A Name-Encoding for URIs
Copyright © 2012 GlobalMentor, Inc. This specification may be freely used but only in unmodifed form.
- Author
- Garret Wilson
- Version
- 2012-02-12
Overview
Name-encoding is a tranformation of a URI to only include name-token characters, that is, characters normally used as "names" in other specifications such as XML, namely the characters '0'-'9'
, 'a'-'z'
, 'A'-'Z'
, '-'
, and '_'
. This transformation results in a single normalized representation of equivalent URIs. This tranformation guarantees that a round-trip transformation will result in a URI equivalent to the original URI, although it may not be identical when compared as a string to the original URI.
Name-encoding is useful for representing a full URI reference in some specification that does not allow URIs.
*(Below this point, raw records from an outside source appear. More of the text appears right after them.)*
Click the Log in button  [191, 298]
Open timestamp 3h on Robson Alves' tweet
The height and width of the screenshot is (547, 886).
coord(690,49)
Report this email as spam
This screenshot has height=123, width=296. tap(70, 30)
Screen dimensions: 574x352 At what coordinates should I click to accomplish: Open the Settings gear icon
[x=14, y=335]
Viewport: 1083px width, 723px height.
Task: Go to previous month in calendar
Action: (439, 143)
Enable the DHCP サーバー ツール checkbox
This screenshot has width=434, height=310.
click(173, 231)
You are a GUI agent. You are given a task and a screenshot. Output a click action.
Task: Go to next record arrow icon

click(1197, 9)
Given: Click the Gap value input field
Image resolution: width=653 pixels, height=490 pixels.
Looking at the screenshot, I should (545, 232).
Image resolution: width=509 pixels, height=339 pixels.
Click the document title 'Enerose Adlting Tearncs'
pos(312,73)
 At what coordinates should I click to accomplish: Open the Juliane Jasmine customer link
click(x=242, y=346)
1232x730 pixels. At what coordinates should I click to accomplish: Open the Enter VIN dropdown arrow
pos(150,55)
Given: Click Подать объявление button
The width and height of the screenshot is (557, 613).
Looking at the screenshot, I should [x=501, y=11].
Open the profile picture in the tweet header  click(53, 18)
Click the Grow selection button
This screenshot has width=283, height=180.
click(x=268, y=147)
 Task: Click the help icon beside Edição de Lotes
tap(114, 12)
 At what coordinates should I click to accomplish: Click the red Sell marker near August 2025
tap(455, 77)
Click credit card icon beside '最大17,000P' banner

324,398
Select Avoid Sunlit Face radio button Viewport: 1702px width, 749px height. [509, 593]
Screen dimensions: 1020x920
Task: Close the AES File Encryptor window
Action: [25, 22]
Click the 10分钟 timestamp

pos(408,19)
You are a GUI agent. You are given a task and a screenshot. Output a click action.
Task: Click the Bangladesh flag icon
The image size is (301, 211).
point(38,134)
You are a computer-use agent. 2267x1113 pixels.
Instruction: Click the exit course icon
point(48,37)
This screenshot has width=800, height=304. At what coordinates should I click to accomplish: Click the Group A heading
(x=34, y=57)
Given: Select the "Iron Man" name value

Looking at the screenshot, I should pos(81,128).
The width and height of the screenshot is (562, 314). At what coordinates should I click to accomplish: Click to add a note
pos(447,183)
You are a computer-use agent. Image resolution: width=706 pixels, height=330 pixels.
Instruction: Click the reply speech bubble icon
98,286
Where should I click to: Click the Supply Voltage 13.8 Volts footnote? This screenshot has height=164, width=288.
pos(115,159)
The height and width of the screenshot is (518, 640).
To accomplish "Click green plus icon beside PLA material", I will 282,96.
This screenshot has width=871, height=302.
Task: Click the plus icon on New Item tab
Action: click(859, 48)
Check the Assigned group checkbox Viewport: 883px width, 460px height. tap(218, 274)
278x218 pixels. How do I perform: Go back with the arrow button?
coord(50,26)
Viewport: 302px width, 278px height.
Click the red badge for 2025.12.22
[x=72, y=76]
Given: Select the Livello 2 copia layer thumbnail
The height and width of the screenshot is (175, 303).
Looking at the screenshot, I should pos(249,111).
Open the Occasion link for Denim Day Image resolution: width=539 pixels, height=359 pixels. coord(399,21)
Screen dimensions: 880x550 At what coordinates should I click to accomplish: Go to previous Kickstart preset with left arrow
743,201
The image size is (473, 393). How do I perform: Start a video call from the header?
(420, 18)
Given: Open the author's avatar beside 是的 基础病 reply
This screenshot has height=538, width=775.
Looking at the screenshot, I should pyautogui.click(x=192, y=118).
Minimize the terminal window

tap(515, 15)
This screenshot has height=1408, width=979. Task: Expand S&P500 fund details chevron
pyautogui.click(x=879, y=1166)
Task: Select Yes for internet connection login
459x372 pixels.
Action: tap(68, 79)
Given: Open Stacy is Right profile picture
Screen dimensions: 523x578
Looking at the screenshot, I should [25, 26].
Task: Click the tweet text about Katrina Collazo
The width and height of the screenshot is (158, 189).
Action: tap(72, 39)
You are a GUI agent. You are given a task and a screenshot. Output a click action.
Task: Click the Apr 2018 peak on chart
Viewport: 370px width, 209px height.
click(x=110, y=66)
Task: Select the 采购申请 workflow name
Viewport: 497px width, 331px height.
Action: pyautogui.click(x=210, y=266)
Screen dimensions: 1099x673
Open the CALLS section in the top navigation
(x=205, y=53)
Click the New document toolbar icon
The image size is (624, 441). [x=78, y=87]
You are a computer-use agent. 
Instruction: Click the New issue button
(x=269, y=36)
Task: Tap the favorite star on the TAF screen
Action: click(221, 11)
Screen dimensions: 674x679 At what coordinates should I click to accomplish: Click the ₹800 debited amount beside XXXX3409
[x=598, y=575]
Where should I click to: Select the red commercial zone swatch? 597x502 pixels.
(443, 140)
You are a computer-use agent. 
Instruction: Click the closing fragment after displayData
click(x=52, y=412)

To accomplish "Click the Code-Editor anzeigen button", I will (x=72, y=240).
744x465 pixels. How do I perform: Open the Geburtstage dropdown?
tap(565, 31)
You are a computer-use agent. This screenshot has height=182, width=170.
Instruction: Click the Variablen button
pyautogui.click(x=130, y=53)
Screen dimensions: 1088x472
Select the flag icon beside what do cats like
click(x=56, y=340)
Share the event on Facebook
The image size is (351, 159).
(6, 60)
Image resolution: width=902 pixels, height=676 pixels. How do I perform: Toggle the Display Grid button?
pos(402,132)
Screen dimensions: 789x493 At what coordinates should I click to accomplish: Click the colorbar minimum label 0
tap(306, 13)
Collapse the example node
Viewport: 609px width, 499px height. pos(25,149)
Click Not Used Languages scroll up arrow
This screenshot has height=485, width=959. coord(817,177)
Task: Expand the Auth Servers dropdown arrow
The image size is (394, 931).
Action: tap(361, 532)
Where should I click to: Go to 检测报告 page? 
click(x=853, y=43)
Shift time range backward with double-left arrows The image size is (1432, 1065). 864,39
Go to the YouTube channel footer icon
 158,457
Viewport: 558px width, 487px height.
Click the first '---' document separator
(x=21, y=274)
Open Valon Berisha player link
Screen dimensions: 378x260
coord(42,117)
For example, a name-encoded URI can be used as the name of a Subversion property or as a key in a Java properties file.
Rules
A name-encoded URI is a transformation of a normal URI that follows these rules:
- Every existing percent-encoded value in the URI (using the
'%'
character as an escape) is normalized to use the lowercase hexadecimal form. - The URI scheme separator
':'
is replaced by the hyphen character'-'
(U+002D). - Every path separator
'/'
in the URI scheme-specific part is replaced by the hyphen character'-'
(U+002D). - Every remaining character that is not one of
'0'-'9'
,'a'-'z'
,'A'-'Z'
,'-'
, or'_'
is encoded by escaping each byte of the UTF-8 encoding of the character, using the'_'
character (U+005F) as an escape followed by the two-character hexadecimal representation of the byte value in lowercase.
The character-encoding in step 3 is identical to URI-encoding of reserved characters, except that the '_'
character is used in place of the '%'
character and the hex representation must be in lowercase.
Examples
URI | Name-Encoding |
---|---|
http://www.example.com/foo/bar | http---www.example.com-foo-bar |
x-foo.bar://www.example.com/foo/bar | x_2dfoo.bar---www.example.com-foo-bar |
http://www.example.com/foo-bar | http---www.example.com-foo_2dbar |
http://www.example.com/foo_bar | http---www.example.com-foo_5fbar |
http://www.example.com/foo/bar#fooBar | http---www.example.com-foo-bar_23fooBar |
http://www.example.com/foo!bar | http---www.example.com-foo_21bar |
http://www.example.com/foo%2Abar | http---www.example.com-foo_252abar |
References
- IETF RFC 3986
- Uniform Resource Identifier (URI): Generic Syntax. Internet Engineering Task Force, 2005. (See http://www.ietf.org/rfc/rfc3986.txt.)